Crise no Banco Pleno: Liquidação deve gerar impacto bilionário ao Fundo Garantidor de Créditos
Após tentativas desesperadas de venda de ativos e busca por socorro junto ao FGC, o antigo Banco Voiter encerra atividades, deixando um passivo estimado em R$ 5 bilhões

O cenário financeiro nacional registrou um movimento drástico nesta quarta-feira. O Banco Central do Brasil (BC) decretou a liquidação extrajudicial do Banco Pleno (anteriormente conhecido como Banco Voiter). A medida ocorre após um período de intensa fragilidade financeira e tentativas mal-sucedidas de capitalização por parte de seu controlador, o empresário Augusto Lima.

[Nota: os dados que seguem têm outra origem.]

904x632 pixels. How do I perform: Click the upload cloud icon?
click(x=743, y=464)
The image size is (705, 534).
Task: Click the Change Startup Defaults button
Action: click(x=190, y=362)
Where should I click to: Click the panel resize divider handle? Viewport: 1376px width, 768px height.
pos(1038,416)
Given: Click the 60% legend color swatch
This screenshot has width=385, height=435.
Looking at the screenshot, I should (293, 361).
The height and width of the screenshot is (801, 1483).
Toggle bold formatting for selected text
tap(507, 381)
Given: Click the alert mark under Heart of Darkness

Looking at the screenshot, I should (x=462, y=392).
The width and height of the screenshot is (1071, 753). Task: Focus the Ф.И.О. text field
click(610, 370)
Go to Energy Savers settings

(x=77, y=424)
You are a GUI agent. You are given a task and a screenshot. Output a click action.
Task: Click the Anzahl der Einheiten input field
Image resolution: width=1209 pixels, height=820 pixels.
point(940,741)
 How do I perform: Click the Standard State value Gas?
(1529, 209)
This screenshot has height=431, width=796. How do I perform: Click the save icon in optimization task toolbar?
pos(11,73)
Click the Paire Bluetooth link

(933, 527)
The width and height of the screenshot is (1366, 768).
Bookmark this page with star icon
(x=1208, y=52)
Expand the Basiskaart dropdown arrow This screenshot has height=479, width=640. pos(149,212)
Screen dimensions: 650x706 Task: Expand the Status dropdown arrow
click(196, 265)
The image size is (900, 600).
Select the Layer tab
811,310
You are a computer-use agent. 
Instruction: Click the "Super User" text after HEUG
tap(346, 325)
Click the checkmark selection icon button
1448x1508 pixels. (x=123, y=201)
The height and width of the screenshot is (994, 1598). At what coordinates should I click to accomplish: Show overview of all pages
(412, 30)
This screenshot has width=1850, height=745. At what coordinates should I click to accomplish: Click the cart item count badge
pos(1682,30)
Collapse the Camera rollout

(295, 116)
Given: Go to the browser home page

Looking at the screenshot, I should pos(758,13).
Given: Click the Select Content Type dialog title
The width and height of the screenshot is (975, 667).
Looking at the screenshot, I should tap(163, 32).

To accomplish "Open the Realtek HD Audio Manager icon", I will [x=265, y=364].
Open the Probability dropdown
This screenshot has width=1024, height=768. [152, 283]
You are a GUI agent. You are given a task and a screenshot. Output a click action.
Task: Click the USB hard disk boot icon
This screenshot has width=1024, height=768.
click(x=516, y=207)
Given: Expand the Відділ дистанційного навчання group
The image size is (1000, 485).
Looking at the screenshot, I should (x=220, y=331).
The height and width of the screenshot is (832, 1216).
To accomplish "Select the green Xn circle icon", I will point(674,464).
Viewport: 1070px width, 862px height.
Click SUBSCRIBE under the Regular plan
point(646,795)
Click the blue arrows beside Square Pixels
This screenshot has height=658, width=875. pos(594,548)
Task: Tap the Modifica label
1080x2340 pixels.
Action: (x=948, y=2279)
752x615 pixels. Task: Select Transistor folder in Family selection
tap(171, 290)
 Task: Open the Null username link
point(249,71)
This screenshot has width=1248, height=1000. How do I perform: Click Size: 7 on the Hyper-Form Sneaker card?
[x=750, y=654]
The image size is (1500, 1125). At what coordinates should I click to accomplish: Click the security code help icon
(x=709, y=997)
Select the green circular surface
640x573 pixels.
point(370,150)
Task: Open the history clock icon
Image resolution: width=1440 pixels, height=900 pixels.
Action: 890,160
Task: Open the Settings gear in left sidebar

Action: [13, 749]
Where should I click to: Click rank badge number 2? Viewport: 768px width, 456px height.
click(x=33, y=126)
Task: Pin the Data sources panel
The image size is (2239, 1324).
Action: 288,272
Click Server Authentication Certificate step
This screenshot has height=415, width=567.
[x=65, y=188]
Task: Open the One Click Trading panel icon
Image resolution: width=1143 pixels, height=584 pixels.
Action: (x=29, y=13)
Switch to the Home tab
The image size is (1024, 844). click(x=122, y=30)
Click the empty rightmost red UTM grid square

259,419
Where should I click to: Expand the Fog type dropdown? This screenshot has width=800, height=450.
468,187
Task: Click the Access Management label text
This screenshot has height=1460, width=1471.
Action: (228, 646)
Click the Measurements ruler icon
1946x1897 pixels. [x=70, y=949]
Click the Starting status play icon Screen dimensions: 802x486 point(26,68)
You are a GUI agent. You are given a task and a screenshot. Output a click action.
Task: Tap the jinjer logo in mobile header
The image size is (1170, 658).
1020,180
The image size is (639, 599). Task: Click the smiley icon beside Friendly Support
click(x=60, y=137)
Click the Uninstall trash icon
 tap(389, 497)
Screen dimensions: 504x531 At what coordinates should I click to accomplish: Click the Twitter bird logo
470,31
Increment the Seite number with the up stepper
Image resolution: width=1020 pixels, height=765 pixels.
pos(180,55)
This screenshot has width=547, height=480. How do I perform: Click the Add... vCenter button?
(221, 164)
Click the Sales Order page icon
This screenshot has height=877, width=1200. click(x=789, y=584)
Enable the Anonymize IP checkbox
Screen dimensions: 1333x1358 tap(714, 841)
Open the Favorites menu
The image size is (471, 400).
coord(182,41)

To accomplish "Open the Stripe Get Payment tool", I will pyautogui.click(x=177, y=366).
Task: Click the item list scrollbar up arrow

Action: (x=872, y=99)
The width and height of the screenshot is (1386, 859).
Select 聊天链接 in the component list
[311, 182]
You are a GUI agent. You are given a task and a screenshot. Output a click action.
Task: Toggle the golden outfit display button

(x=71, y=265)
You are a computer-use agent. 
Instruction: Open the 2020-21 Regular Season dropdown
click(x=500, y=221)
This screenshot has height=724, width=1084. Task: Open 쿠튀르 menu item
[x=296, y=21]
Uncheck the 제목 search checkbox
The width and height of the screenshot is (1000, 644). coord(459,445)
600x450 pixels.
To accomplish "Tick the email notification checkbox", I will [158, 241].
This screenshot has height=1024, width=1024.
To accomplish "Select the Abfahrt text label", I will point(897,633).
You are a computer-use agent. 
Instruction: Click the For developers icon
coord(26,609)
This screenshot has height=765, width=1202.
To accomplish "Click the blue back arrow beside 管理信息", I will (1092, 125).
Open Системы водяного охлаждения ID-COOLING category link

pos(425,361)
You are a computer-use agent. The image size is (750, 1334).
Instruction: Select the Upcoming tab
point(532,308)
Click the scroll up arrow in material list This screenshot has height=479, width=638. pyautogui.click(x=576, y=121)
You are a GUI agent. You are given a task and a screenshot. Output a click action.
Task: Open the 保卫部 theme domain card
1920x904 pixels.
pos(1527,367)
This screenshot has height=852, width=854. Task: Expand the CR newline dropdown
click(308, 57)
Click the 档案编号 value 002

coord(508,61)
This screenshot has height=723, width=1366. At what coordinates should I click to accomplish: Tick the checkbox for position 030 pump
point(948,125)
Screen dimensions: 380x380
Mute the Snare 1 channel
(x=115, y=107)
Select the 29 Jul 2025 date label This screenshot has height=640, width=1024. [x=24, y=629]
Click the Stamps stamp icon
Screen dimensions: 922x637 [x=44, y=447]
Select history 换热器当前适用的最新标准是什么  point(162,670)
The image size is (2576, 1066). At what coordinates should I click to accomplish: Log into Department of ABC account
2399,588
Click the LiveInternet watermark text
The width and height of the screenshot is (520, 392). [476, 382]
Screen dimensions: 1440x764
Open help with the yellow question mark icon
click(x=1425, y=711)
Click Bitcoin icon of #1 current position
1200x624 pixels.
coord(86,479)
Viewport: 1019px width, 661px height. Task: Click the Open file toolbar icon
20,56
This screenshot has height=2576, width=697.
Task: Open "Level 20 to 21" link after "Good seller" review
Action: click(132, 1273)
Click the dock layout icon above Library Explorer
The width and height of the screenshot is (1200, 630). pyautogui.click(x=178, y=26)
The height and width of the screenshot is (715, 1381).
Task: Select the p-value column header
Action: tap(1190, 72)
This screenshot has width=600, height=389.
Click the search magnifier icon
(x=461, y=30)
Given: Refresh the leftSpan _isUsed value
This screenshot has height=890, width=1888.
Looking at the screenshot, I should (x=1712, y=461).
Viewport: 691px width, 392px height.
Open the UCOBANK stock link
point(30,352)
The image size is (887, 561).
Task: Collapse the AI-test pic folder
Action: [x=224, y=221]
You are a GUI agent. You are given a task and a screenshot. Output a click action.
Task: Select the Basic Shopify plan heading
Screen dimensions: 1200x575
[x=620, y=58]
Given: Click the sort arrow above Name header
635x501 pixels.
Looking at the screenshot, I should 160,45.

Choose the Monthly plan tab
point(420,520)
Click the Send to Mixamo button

O histórico e a crise de liquidez
Augusto Lima, ex-sócio principal de Daniel Vorcaro no Banco Master, assumiu o controle da instituição com o objetivo de reestruturá-la. Durante o mês de fevereiro de 2026, o controlador empenhou-se em uma série de manobras financeiras para evitar o colapso, incluindo a oferta de venda de ativos estratégicos.
Fontes ligadas ao mercado indicam que o empresário buscou apoio junto ao Fundo Garantidor de Créditos (FGC), entidade privada que protege depositantes e investidores. No entanto, as garantias apresentadas e o plano de recuperação não foram considerados suficientes para estancar o déficit da instituição.